[What you will do] In the listing below, find each line with the string "computer" and report it.

[Dataset entries]
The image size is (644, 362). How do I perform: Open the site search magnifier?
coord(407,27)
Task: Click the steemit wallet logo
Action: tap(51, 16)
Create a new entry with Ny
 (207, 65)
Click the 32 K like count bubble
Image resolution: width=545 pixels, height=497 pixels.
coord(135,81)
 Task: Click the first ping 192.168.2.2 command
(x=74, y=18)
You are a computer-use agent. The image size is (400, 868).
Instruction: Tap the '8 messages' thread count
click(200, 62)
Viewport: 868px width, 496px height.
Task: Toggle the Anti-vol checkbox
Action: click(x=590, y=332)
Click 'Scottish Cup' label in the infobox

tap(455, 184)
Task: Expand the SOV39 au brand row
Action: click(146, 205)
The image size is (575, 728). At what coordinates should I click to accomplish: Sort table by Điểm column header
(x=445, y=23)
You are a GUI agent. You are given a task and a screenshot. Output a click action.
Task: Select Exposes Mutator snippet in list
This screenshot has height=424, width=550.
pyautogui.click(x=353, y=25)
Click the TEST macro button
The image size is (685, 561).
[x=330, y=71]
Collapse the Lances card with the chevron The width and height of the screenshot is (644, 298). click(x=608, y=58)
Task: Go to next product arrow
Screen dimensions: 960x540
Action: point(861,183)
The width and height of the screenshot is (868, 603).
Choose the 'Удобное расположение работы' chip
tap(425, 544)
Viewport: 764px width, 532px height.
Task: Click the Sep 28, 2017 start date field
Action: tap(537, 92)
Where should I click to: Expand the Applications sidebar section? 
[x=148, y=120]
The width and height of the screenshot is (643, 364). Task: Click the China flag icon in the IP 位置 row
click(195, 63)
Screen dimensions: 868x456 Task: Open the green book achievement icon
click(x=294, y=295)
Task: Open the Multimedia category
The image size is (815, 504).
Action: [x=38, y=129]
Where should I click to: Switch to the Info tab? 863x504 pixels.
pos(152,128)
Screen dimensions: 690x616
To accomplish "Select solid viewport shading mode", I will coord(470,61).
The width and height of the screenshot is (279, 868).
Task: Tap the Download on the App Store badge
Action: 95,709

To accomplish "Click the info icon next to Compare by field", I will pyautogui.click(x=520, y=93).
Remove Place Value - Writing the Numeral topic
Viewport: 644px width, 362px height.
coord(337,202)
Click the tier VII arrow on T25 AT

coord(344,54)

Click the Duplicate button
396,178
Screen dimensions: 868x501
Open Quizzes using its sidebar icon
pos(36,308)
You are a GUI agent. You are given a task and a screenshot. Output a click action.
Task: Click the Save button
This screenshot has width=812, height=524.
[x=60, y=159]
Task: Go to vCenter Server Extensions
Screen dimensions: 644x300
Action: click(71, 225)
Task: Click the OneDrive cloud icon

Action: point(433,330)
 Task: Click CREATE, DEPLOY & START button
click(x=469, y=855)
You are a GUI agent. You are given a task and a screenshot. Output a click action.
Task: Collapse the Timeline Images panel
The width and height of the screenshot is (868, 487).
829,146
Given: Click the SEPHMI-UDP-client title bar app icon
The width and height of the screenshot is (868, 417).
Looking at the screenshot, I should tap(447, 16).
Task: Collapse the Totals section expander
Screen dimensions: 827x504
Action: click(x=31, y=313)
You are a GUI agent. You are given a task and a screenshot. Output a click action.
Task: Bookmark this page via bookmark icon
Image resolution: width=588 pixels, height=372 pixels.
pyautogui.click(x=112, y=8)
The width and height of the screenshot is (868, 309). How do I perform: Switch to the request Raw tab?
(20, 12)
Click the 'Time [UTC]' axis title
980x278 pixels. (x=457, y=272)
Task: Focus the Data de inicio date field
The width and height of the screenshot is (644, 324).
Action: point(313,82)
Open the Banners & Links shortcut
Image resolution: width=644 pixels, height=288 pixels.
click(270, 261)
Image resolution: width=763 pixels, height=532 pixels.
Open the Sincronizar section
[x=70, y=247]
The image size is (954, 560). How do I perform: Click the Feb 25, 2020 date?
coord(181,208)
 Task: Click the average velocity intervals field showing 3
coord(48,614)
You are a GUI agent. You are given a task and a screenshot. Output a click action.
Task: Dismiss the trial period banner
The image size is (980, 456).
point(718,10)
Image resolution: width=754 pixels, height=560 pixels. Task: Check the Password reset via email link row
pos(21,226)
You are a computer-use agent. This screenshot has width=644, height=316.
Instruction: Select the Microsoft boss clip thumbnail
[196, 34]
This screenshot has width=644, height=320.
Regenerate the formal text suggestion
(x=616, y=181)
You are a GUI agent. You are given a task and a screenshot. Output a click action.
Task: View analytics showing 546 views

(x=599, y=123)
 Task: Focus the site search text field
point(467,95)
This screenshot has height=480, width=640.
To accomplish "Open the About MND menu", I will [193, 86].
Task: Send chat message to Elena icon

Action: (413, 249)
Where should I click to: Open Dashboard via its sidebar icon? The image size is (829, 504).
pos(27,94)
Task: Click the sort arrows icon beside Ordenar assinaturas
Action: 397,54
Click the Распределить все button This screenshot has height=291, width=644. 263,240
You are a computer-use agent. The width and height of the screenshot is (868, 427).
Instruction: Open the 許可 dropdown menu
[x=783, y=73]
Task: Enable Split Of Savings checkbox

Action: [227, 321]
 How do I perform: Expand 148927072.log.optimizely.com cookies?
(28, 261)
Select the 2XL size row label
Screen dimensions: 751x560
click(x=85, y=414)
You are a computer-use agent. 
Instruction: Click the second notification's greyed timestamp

[Result of this task]
You are a computer-use agent. The image size is (400, 868).
You are a computer-use agent. This screenshot has width=644, height=316.
You are a computer-use agent. The width and height of the screenshot is (868, 427).
You are a computer-use agent. 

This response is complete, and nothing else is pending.